First tempting micro-successes with PyPy

I spent much of Tuesday working on getting PyPy running SimpleParse.  I have to be honest, I was kinda hoping I'd install PyPy and "pow" I'd have a 20x faster parser engine.  It didn't quite work out that way, it was actually 2x slower, with no real explanation of why.  My poor laptop hasn't been able to compile PyPy successfully yet, which seems to be necessary to get some of the tools to work, so I'm going at the problem from the other side.

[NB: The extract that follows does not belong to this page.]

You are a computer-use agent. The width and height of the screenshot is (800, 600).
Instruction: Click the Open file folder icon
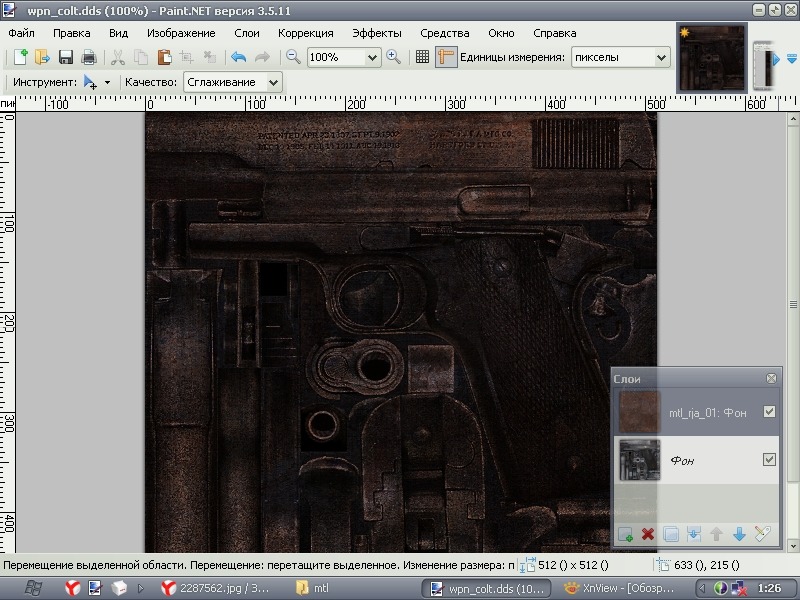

Basically I'm planning to build up a grammar piece-by-piece and performance testing to see what causes the slow-down.  Not enough time to get much done on that this evening, but the first few tests were pretty encouraging (compared to Tuesday, anyway).  On a trivial grammar (a := 'a') parsing a large sequence of a's, PyPy was running approximately 45x faster than CPython.  Even with a somewhat more complex grammar (a := [abc]) parsing the same long sequence of 'a's, the speed difference held up... I'm guessing that's mostly due to the object allocator (the test creates N 4-tuples of two ints, a list and an object), which, I'm told, is generally superior to the CPython one.  Hopefully whatever is killing the performance in the real-world case will pop out as I create slightly more complex grammars.


  1. fijal

    fijal on 02/24/2011 4:46 a.m. #

    There are ways to know what's so slow. Read this for starters:

    Other tools are not quite end-user ready, but feel free to pop up on IRC and ask. I use this:

  2. Mike Fletcher

    Mike Fletcher on 02/24/2011 9:17 p.m. #

    Thanks Fijal, I've already done everything described on the JitFriendliness wiki, and the feeling on IRC was that there's nothing obviously wrong with the code wrt jit-friendliness.